ICYMI: Jain Edwards on Spitting Image
Staple of the Manchester comedy scene, Jain Edwards watches political Punch and Judy, Spitting Image
There’s been a lot of talk recently about the new series of Spitting Image: a writers list that boasts of some of the biggest names in comedy but can’t find the joke. I’m a comedian who sees themselves, somewhat delusionally, as a kind of satirist, so I’ve been told for years to check out the original series. Prompted by the remake, I decided to take a look.
First an admission. Through my parents' lack of initiative and my own bone idleness, I confess I was not born when the first series of Spitting Image was released. And even by the time the last episode aired in 1996, when I was eight, I was still woefully uninformed on politics. So while these days I can point out a politician as obscure as Ed Davey, back then I wasn’t so savvy. Admittedly this makes the show a little tricky to understand. To overcome this challenge, I simply pretended I knew who each puppet represented using my most trusted skill – lying to myself.
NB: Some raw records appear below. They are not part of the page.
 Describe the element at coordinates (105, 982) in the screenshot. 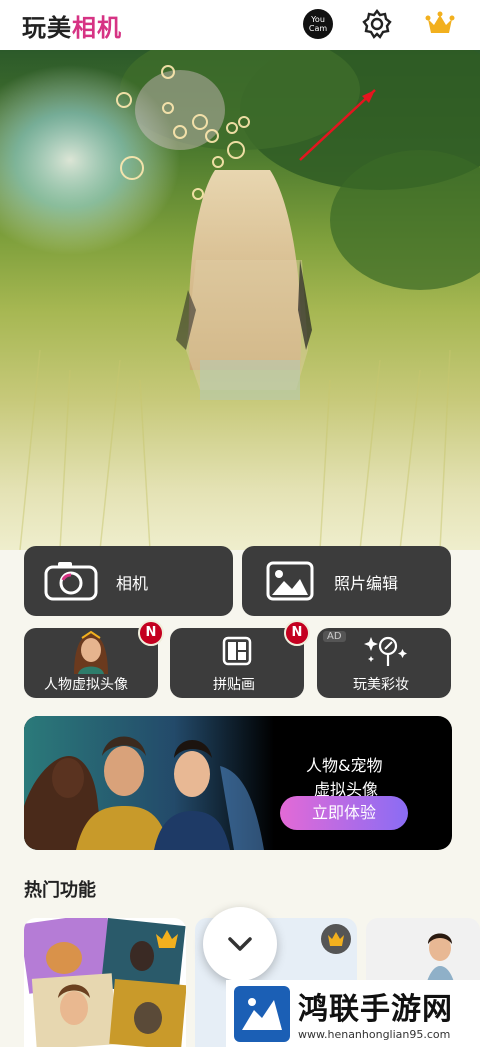

I see `feature-card-ai-avatar` at that location.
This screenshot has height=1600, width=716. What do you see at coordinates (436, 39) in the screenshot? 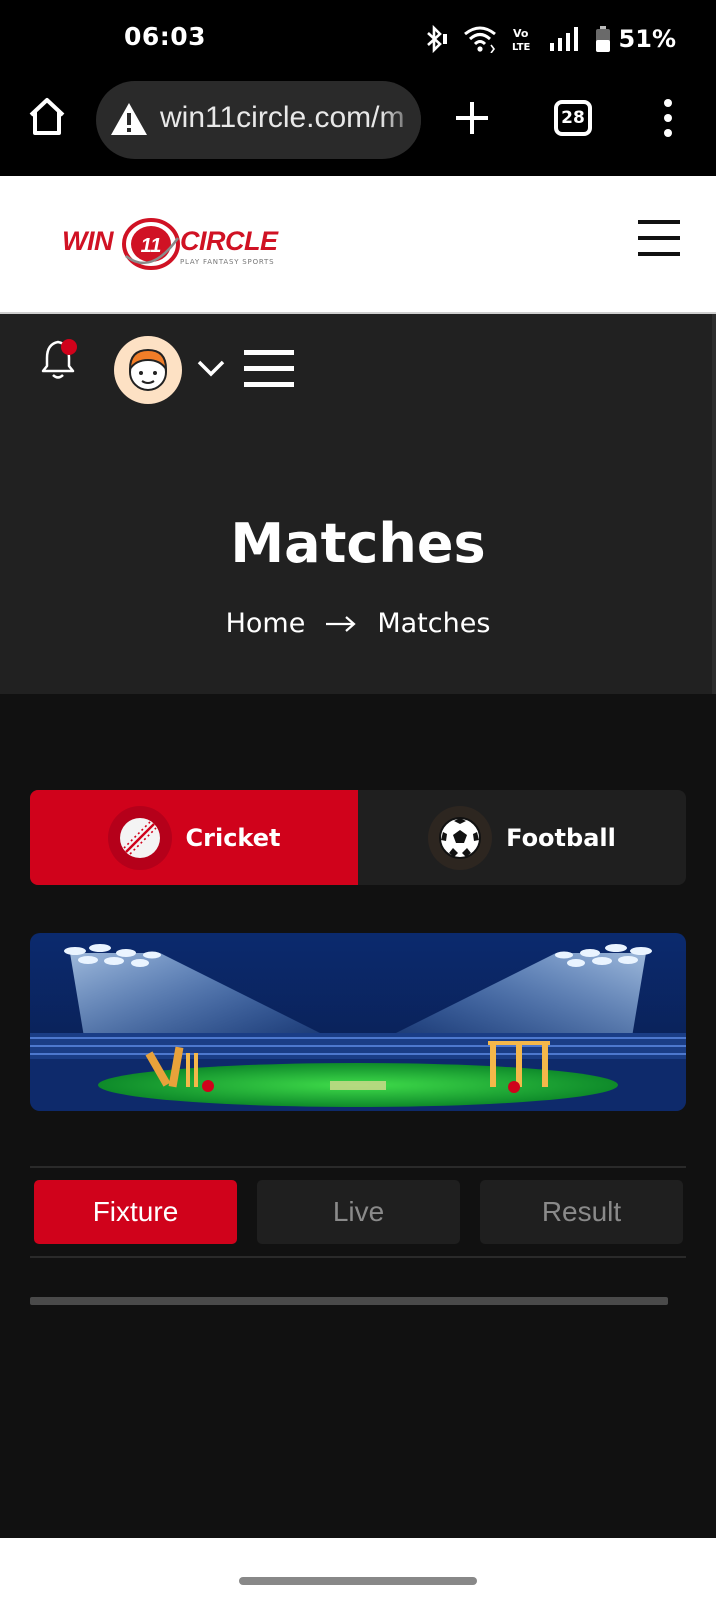
I see `bluetooth-icon` at bounding box center [436, 39].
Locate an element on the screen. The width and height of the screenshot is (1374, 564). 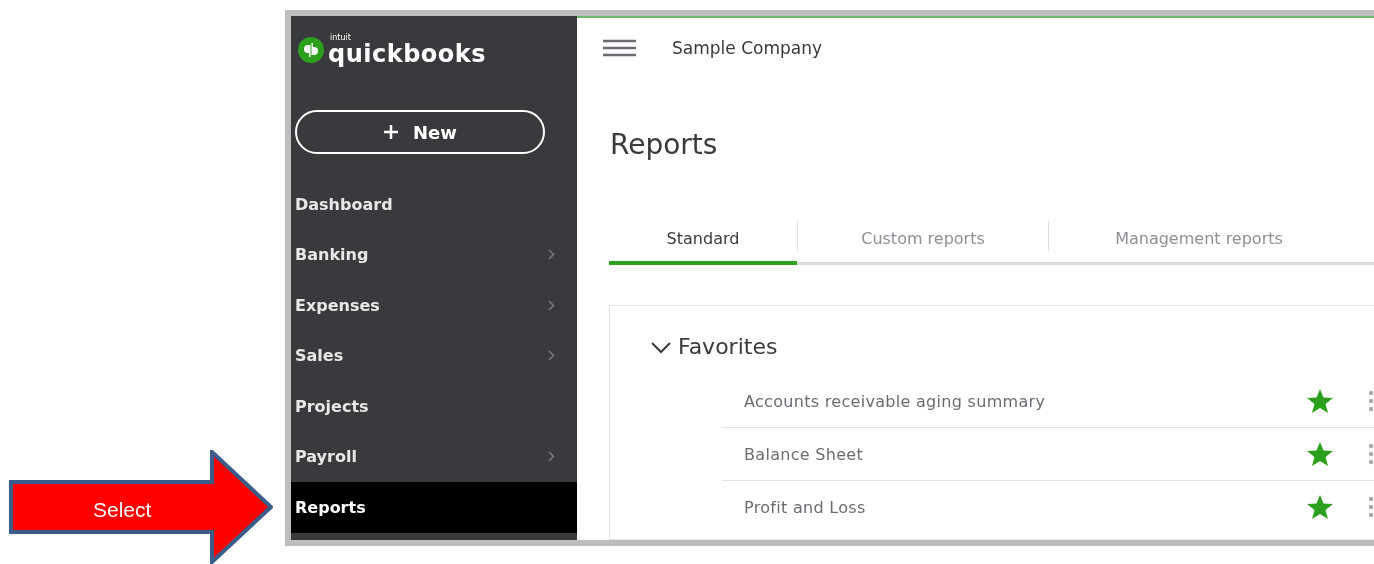
sidebar-item: Payroll is located at coordinates (434, 456).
I was told I would get the cruelty I so badly crave from satire and while it wasn’t enough for my twisted commie soul, I felt fairly sated when in episode five the Queen asks Margaret Thatcher how “all the Nazis in her cabinet are doing.” But perhaps I’m biased. I believe satire can only truly be done justice by angry lefty weirdos. I guess through my rose-tinted glasses, the 80s and early 90s had that sharper knife edge over today’s political comedy, where the inane and the superficial are not a starter but the main course. I suppose it was also easier to mock politicians way back when they were pompous and proud as opposed to today when our political leaders are caricaturing themselves before we’ve even had our Shreddies.
Something I enjoyed enormously about the original series is the sheer speed with which we travel through sketches. As a dedicated millennial since birth, my attention span is shorter than Rishi Sunak (hey, this satire stuff is easy!) so I really appreciate comedy getting to the point. In a concept like Spitting Image, as we have recently seen, it is so easy to come up with an idea and take so long to get to the punch that an audience feels like they are tied to train tracks, longing for the train to make contact. The Spitting Image I watched had much more of a knockabout feel, where, lonely saddo that I am, I derived a lot of fun imagining writers asking “what if?”
The “what ifs” of the show feel so much like spitballing that you get the sense that the writers are playing with the characters like, dare I say, puppets? Hmm? A striking feature of the original series is that there is a fluidity to the humour that pulls it into the surreal which, in my mind, is the key to good satire. The original Spitting Image feels like it has heart because the writers are weaving through reality and absurdity seamlessly.
A troubling aspect of Spitting Image is the depiction of non-white characters. Caricature puppets don’t lend themselves terribly well to “not looking racist” and the depiction of non-white characters seems to focus predominantly on their race. I would be truly amazed if professional satirists couldn’t find another angle on ROBERT MUGABE other than a naff racist joke. It could be that the programme has aged badly but this was the 1980s, not the 1900s, so I doubt it.
When watching anything later than everyone else, the question that cries out to be answered is – “would I have liked this if I watched it at the time?” Sadly, no. While I can appreciate the nuance of the humour now, I think this has been exacerbated by years of watching satire done weakly. I often spend a solemn midnight hour in silent meditation trying to work out what satire could or even should be. While I feel the original Spitting Image is closer to the vision that visits me, looking back at my life, I can’t get away from one thing. As a child, the puppets would have scared the shit out of me.